Rachael had never been to Manchester before her interview with Manchester Airports Group - but that didn’t stop her applying for the role of digital partnerships manager last year. “It was a random pick on the map,” she admits. “But I fancied a change, liked the look of the job and knew that MAG was a massive company.”
After five months in the role, she was approached by her boss - Matt Etchells, who nominated her for TTG’s 30 Under 30 - to transition to the group’s car parks and ancillaries commercial department, where she holds a business development role.
Now she’s on a mission to change perceptions of airport parking at Manchester, Stansted, East Midlands and Bournemouth airports.
“We face the stigma that airport parking is the most expensive option [available to consumers] but we use our relationships with new and existing partners and affiliate channels to ensure customers get the best deals to park in a safe, convenient environment.”
A series of big projects have helped her stamp her authority on the role. In July she launched an affiliate programme across the group, giving the airports access to new customers via affiliate websites such as Quidco and Vouchercodes.

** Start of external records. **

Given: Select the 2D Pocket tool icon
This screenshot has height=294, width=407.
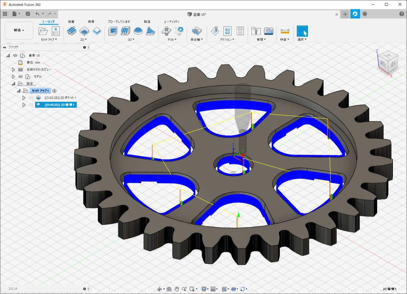Looking at the screenshot, I should click(x=84, y=31).
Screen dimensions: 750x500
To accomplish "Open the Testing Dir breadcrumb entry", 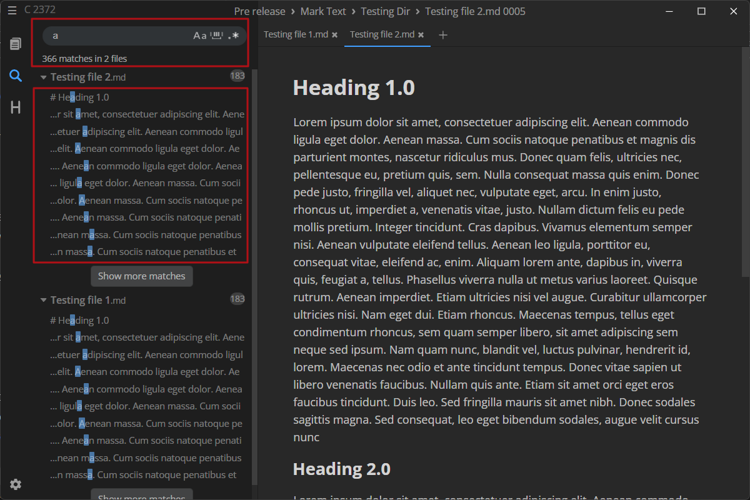I will (x=385, y=11).
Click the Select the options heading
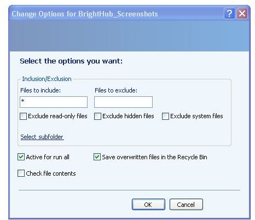This screenshot has width=255, height=220. (71, 61)
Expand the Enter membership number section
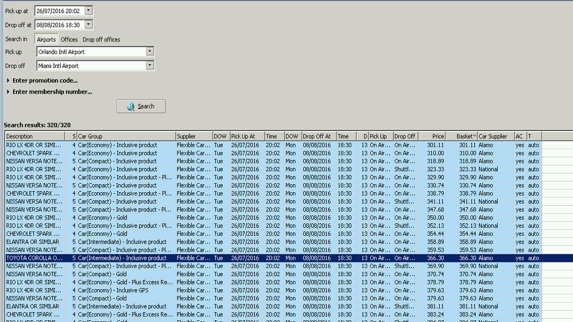The image size is (573, 322). tap(52, 92)
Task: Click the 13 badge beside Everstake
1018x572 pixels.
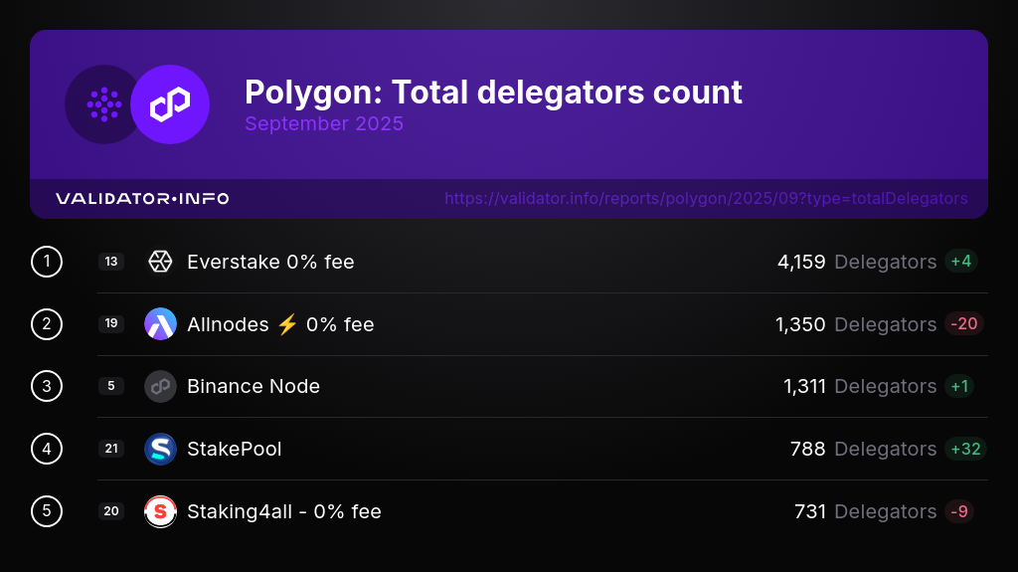Action: (111, 262)
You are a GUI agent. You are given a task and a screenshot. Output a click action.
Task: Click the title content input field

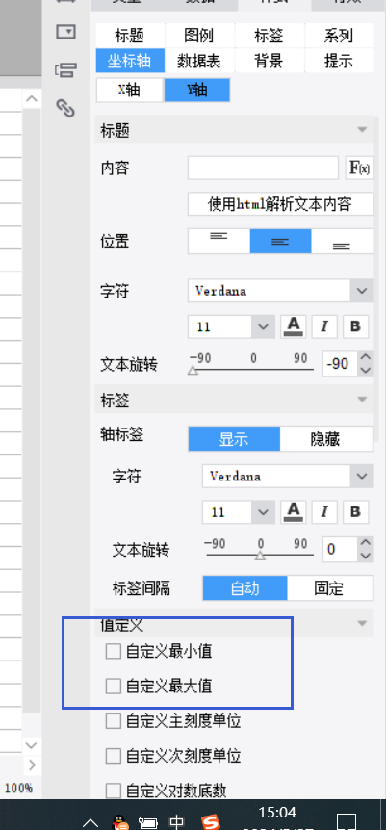[263, 169]
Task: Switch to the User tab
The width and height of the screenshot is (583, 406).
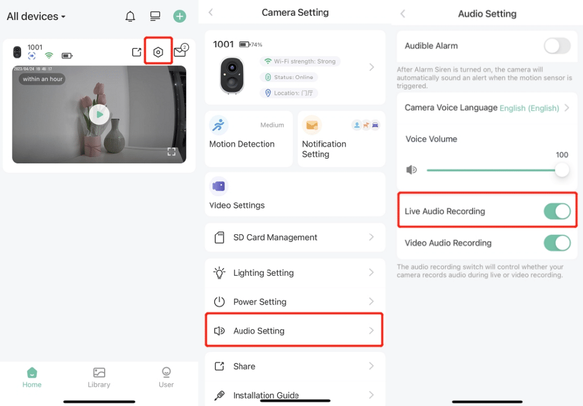Action: click(x=166, y=378)
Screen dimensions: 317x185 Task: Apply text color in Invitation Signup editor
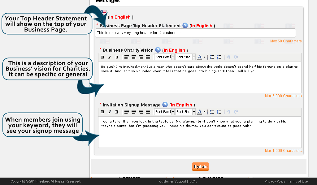click(x=200, y=112)
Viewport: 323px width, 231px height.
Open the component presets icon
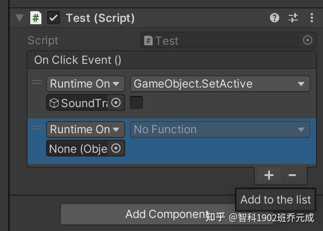pos(293,18)
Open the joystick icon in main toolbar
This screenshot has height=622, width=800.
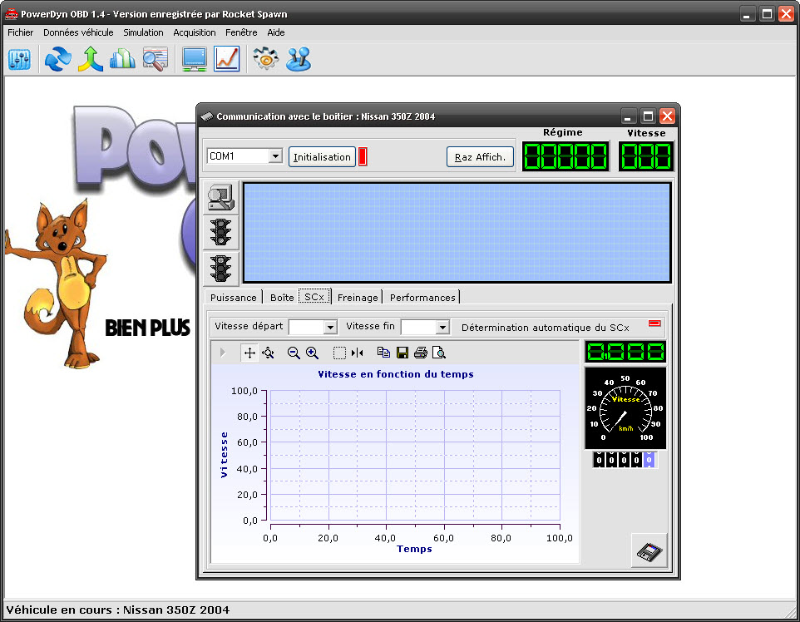(299, 59)
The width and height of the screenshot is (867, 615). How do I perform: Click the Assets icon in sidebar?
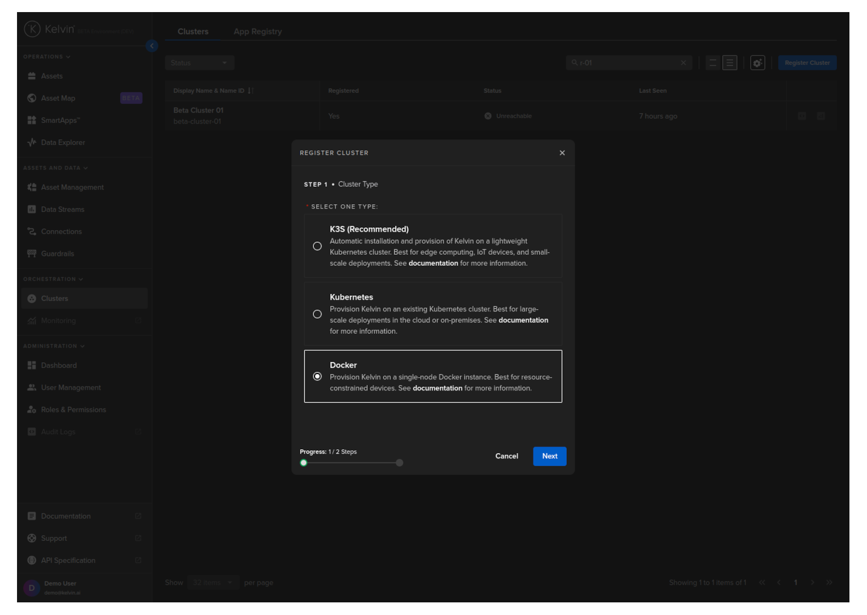[x=32, y=76]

Since then she has also launched turn-up fast-track security and premium valet services in Manchester. These projects have taken her into customer-facing areas of the terminal.
“I need to have confidence in the quality of the product so I was on site every day, seeing the service in action, listening to feedback and making changes.”
Her 30 Under 30 nomination is bringing her fresh opportunities in a year where she has started challenging herself “really seriously.” She attended the Tomorrow’s Travel Leaders Conference last month.
“Paul Ludlow, Princess Cruises’ UK and European managing director, spoke about the three-year-cycle - learn it, improve it, master it. I can relate to that. I have spent three years in each of my roles.”
In the future she thinks her experience would naturally fit with an airline, and the dream is a New York posting after “falling in love with it this summer”.
But the focus of her attention now is MAG, so did the gamble pay off? “Definitely,” she says. “Edinburgh will always be home. But Manchester is a brilliant city. You have to put yourself out there when you move away - but it’s made me grow up faster. And now it feels like a home from home.”